Problem
Given an arbitrary matrix $ A = A^2 $, prove that $ I - 2A = (I - 2A)^{-1}.$
Attempt
$$ I - 2A = (I - 2A)^{-1} $$ $$ (I - 2A)(I - 2A) = (I - 2A)(I - 2A)^{-1} $$ $$ (I - 2A)(I - 2A) = I $$ $$ (I - 2A)^2 = I $$
This is where I'm not sure if the distributive property can be applied to the following equation. Assuming it can be,
$$ (I - 2A)^2 = I $$ $$ I^2 - 4A + 4A^2 = I $$ $$ I^2 - 4A + 4A = I $$ $$ I^2 = I $$ $$ I = I $$ $$ [LHS] = [RHS] $$
Notes
Is it possible to prove this property is satisfied without using the distributive property as I did above? And what would be an actual example of such a matrix A that satisfies this property?
Solution to Proof
After reviewing and understanding multiple solutions, including that of @JMoravitz, I've come to the following solution.
Consider $ (I - 2A)^{2} $. We must first show that $ (I - 2A)^{2} = I$.
$$ (I - 2A)^2 = (I - 2A)(I - 2A) $$ $$ (I - 2A)^2 = I^2 - 4A + 4A^2 $$ $$ (I - 2A)^2 = I^2 - 4A + 4A $$ $$ (I - 2A)^2 = I^2 $$ $$ (I - 2A)^2 = I $$
Therefore, $ I - 2A $ is the inverse of $ I - 2A $, by the definition of matrix inversion.
An example of such a matrix that satisfies this property is the $ I_{2 \times 2} $ matrix, which is an idempotent matrix.
\begin{bmatrix} 1 & 0 \\ 0 & 1 \end{bmatrix}
You are told that $A=A^2$ and from this we must prove that $(I-2A)=(I-2A)^{-1}$.
Reworded, letting $P$ be the proposition that $A=A^2$ and letting $Q$ be the proposition that $(I-2A)=(I-2A)^{-1}$ we need to prove that $P\implies Q$
In your attempt, you tried to show that $(Q\wedge P)\implies\textbf{True}$. This is not the same thing as proving that $P\implies Q$. You started with what you want to show.
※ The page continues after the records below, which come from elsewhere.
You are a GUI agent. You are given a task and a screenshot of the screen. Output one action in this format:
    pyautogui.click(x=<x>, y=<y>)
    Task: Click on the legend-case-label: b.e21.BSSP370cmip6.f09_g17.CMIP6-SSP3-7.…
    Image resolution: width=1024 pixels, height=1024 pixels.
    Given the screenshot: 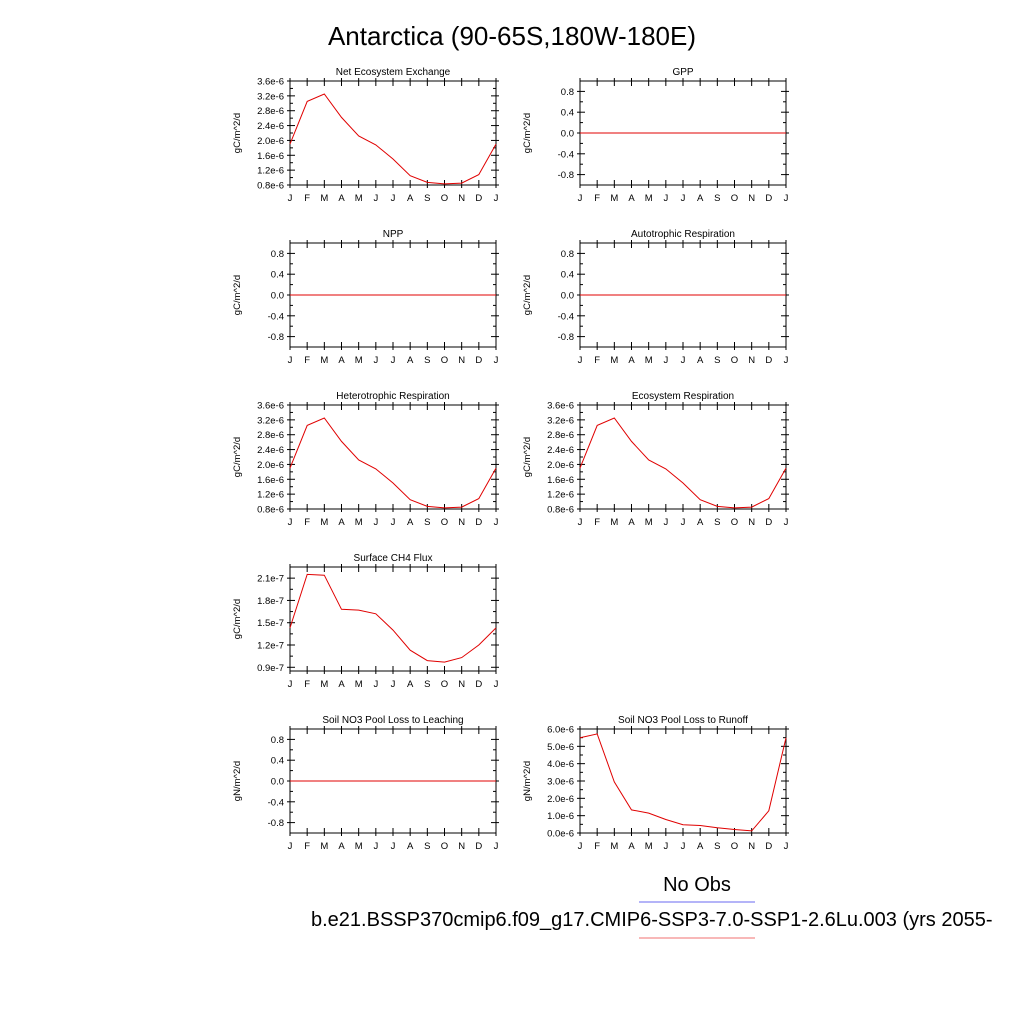 What is the action you would take?
    pyautogui.click(x=652, y=920)
    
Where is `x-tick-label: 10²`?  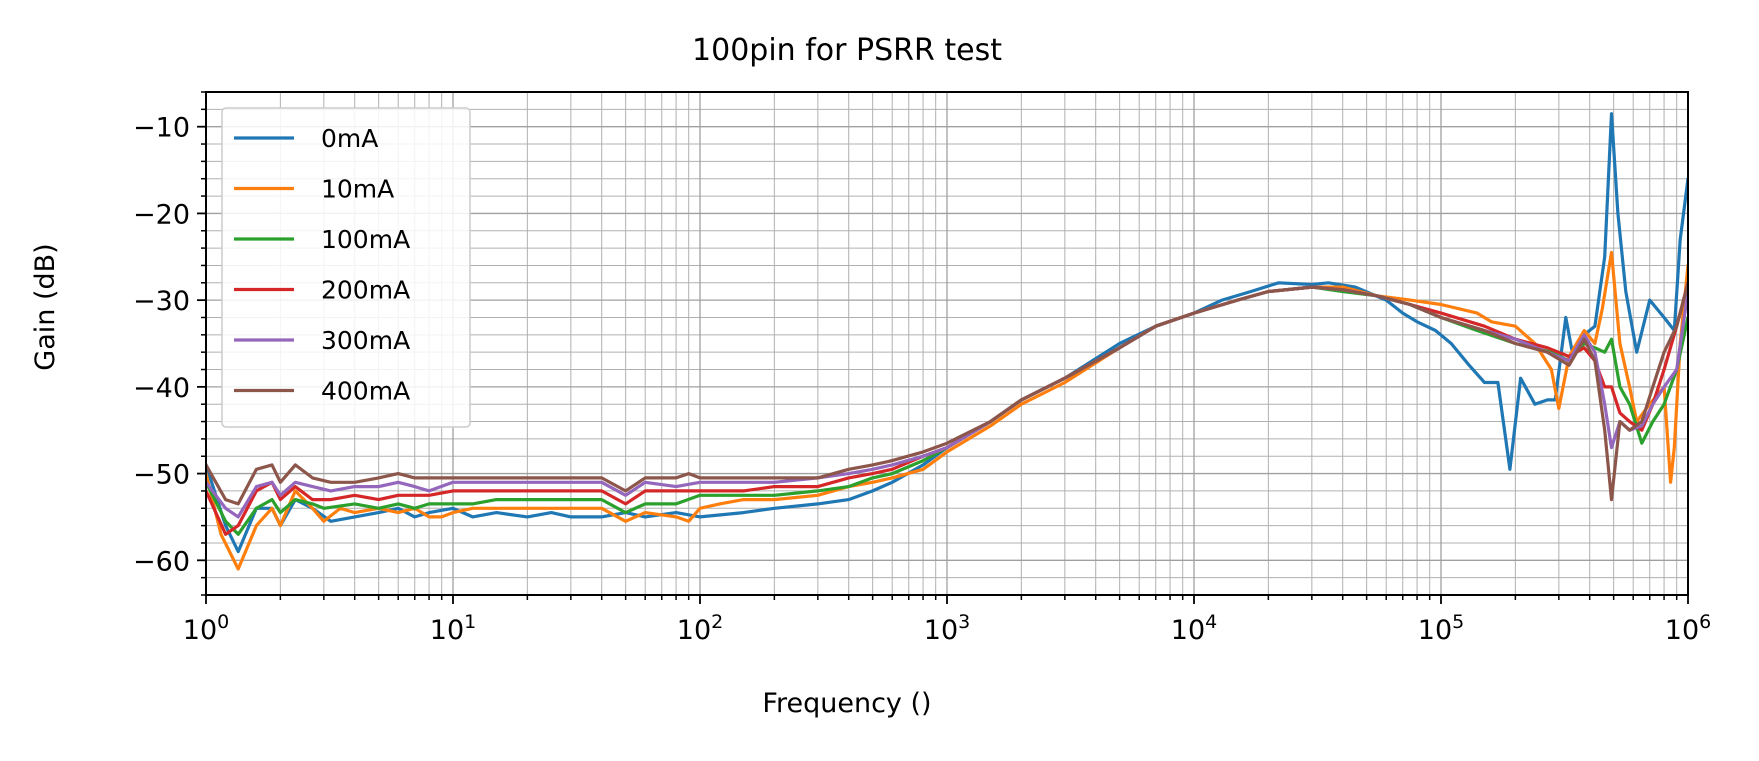
x-tick-label: 10² is located at coordinates (700, 628).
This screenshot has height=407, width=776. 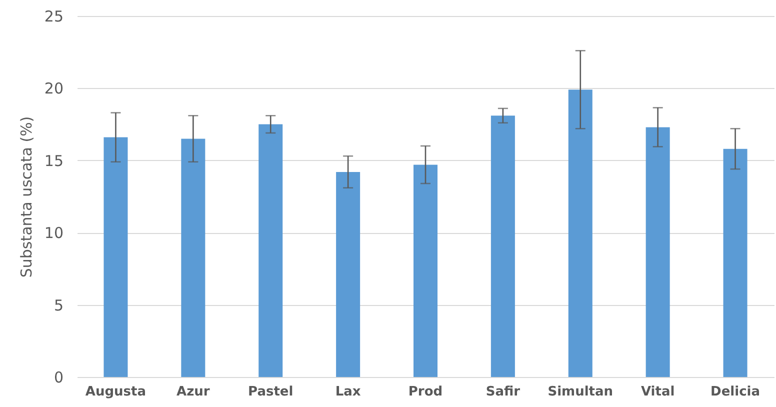 I want to click on x-tick-label: Pastel, so click(x=271, y=392).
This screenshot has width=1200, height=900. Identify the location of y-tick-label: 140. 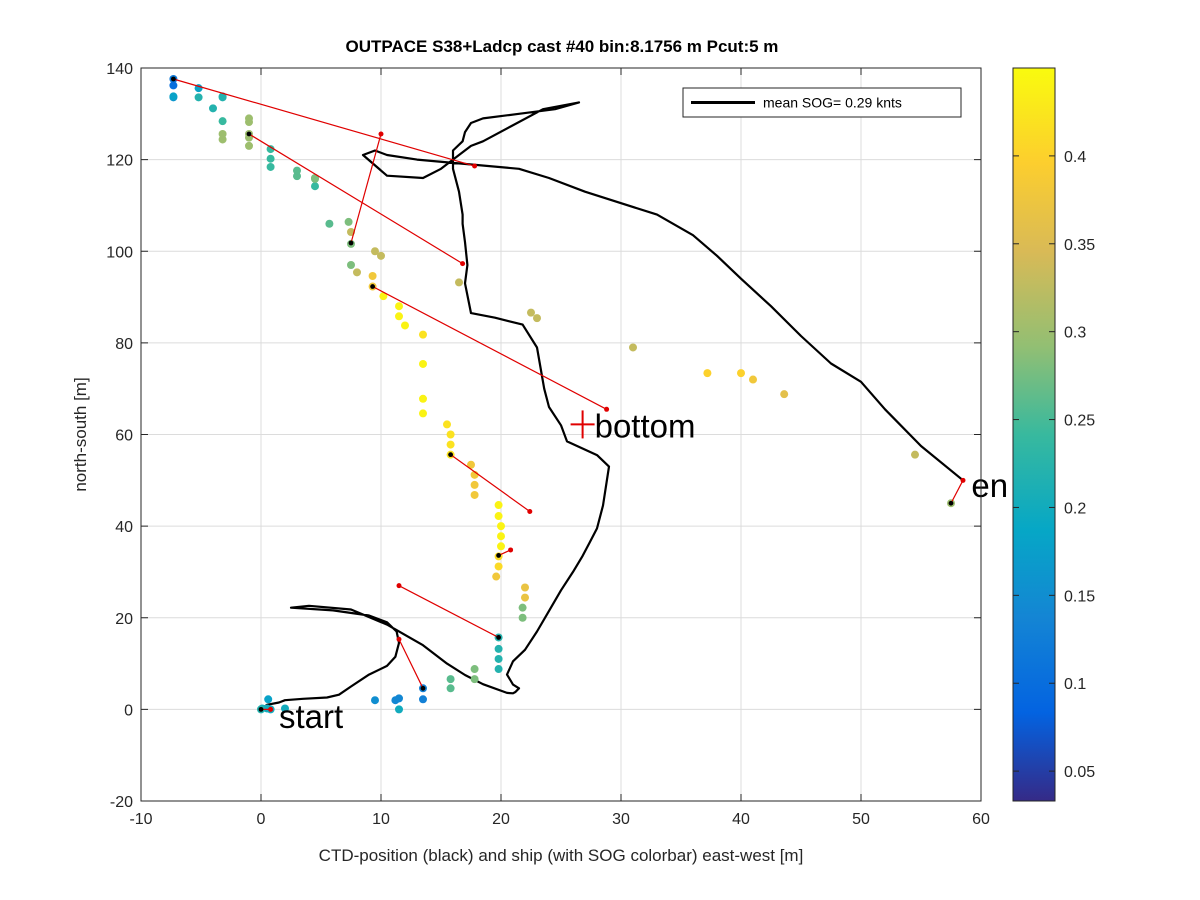
(120, 70).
This is not allowed.
Consider for a counterexample, the claim that if $p$ is a prime number then it is equal to $2$. That is, $p\text{ is prime}\implies p=2$. You should know that this is a false implication, for example $3$ being a prime number different than $2$. In your attempt, it is as though you began your proof by saying "*Let $p=2$ (and let $p$ be a prime number). Then $2=2$, therefore all prime numbers are equal to $2$.*"
Instead, you should begin with your hypotheses and work towards your desired outcome. (Admittedly it is sometimes useful to work backwards by starting with the desired outcome and performing manipulations, however this is dangerous. Especially when some of the steps are not biconditional, for example taking square roots or dividing by unknowns which could be zero).
The start of a correct proof. Suppose that $A=A^2$. Consider $(I-2A)^2$. We wish to prove that $(I-2A)^2=I$ which would then imply that $(I-2A)=(I-2A)^{-1}$.
$(I-2A)^2 = (I-2A)(I-2A)=\cdots$
To answer your question about whether or not the distributive property works for matrices, it does! You have for matrices of appropriate dimension $(A+B)(C+D)=AC+AD+BC+BD$. Be careful however and remember that most matrices will not commute with eachother, so for example $(A+B)(A+B)=A^2+AB+BA+B^2$ is potentially different than $A^2+2AB+B^2$. Identity matrices do always commute with everything.